May I have the lines from the one containing "Wire Media (670, 2559)" to the end of the entries, returned exactly and with nothing else?

## DATA EXTRACT
%%

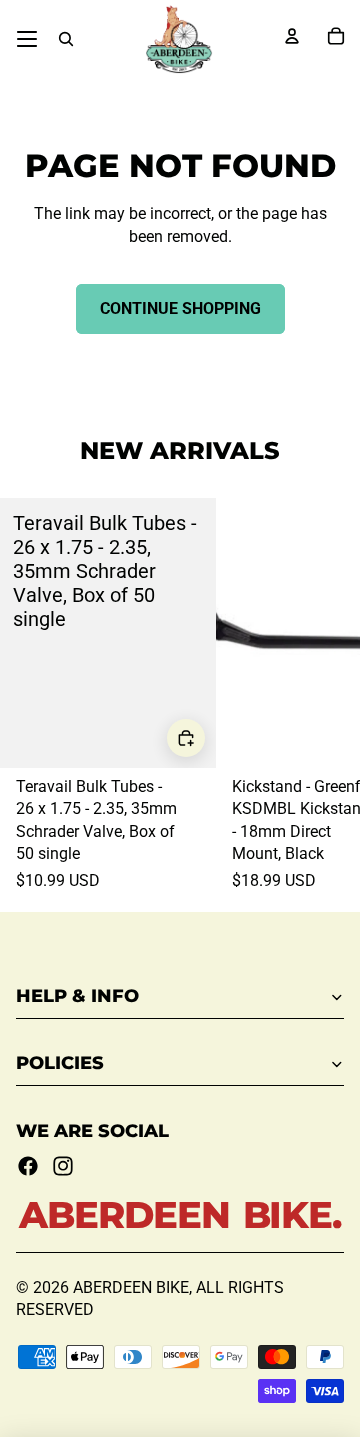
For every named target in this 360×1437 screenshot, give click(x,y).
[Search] (66, 39)
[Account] (292, 36)
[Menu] (27, 39)
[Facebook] (28, 1166)
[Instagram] (63, 1166)
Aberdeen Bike (131, 1287)
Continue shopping (180, 308)
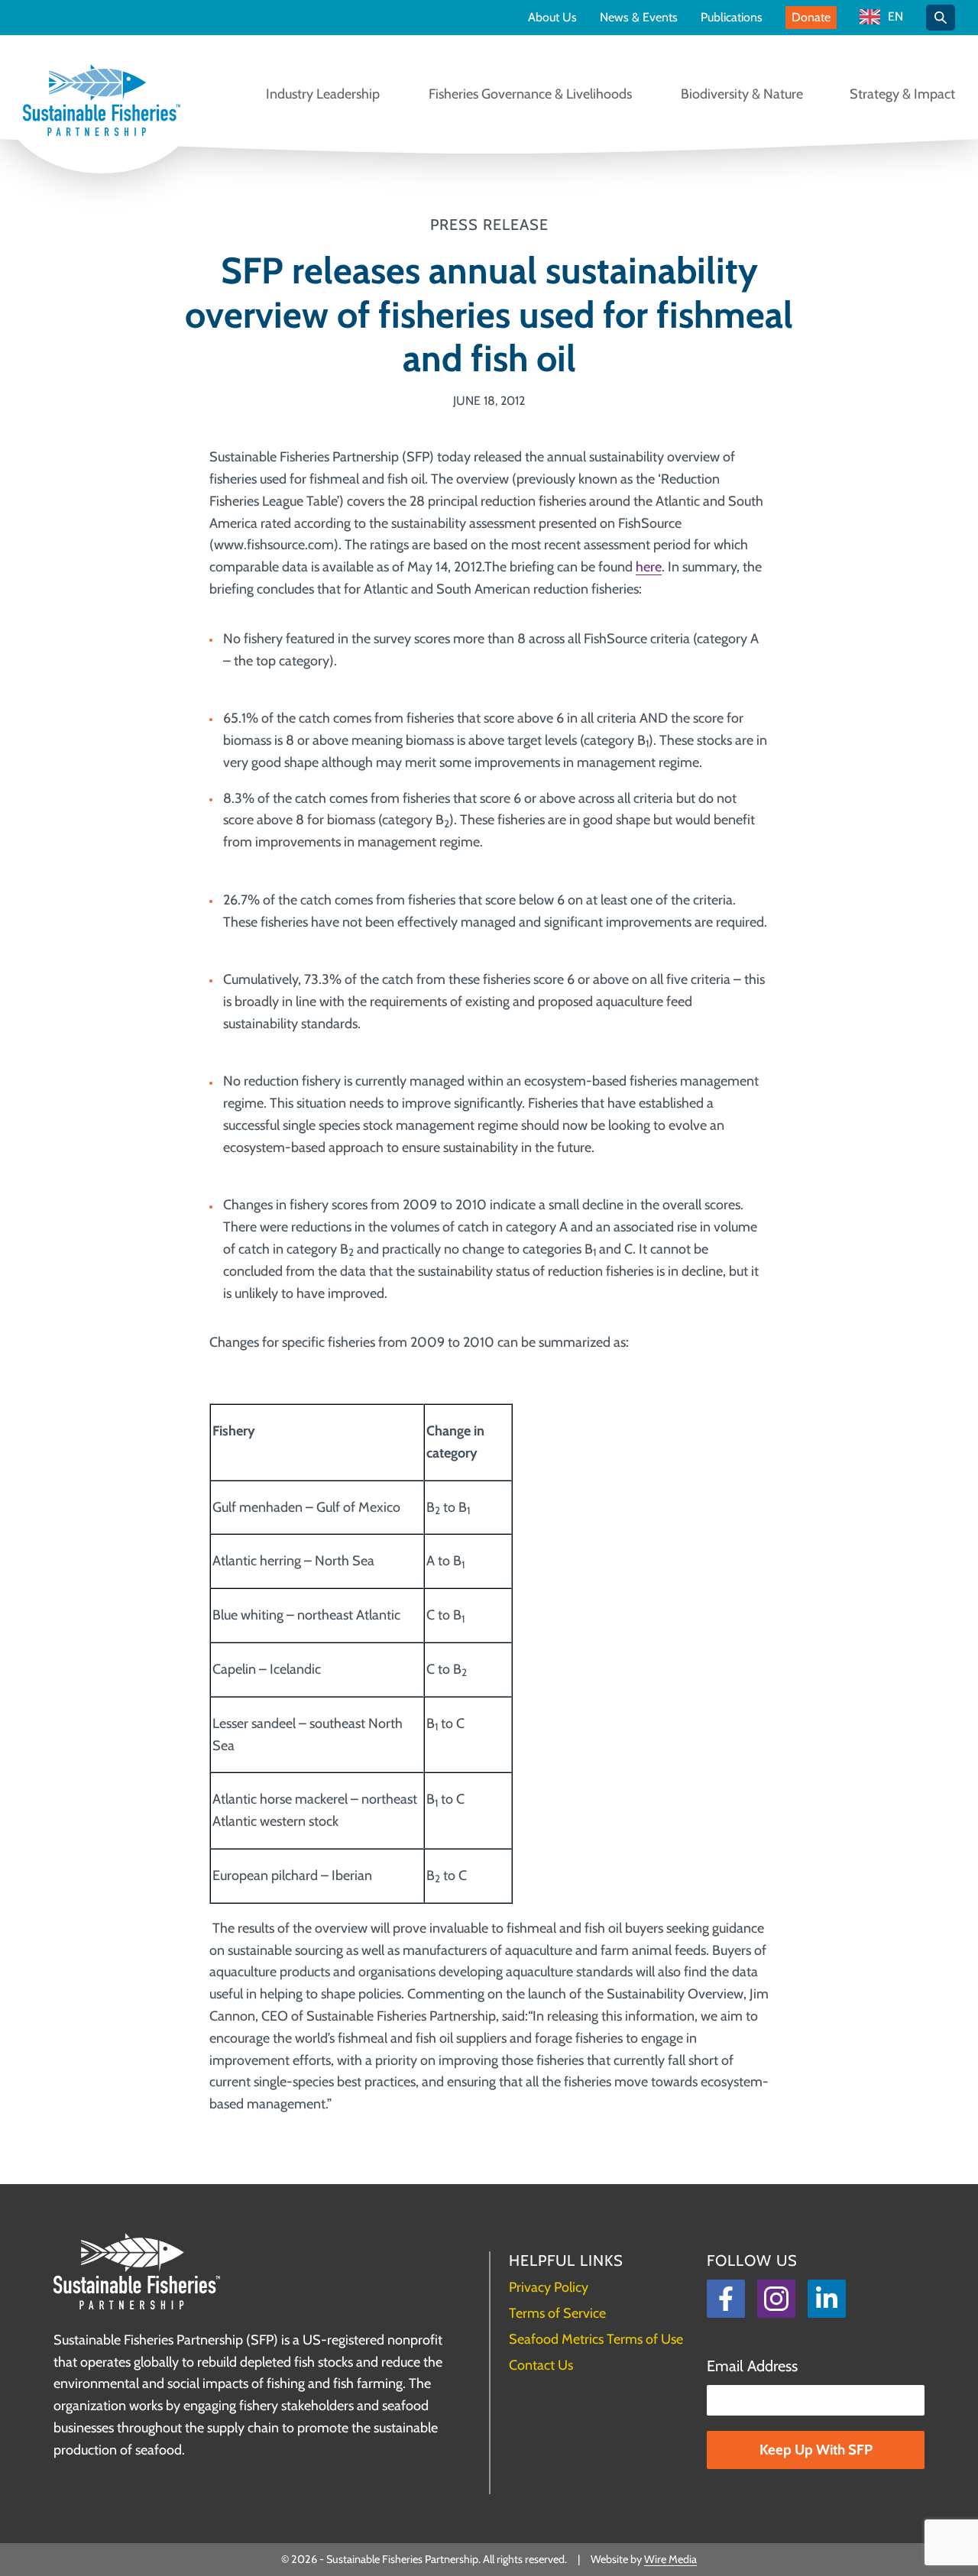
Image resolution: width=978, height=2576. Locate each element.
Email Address (752, 2366)
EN (895, 17)
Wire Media (670, 2559)
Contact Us (541, 2365)
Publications (732, 17)
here (649, 566)
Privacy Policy (548, 2287)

%%

## WRITTEN SOLUTION
Wire Media (670, 2559)
Contact Us (541, 2365)
Publications (732, 17)
here (649, 566)
Privacy Policy (548, 2287)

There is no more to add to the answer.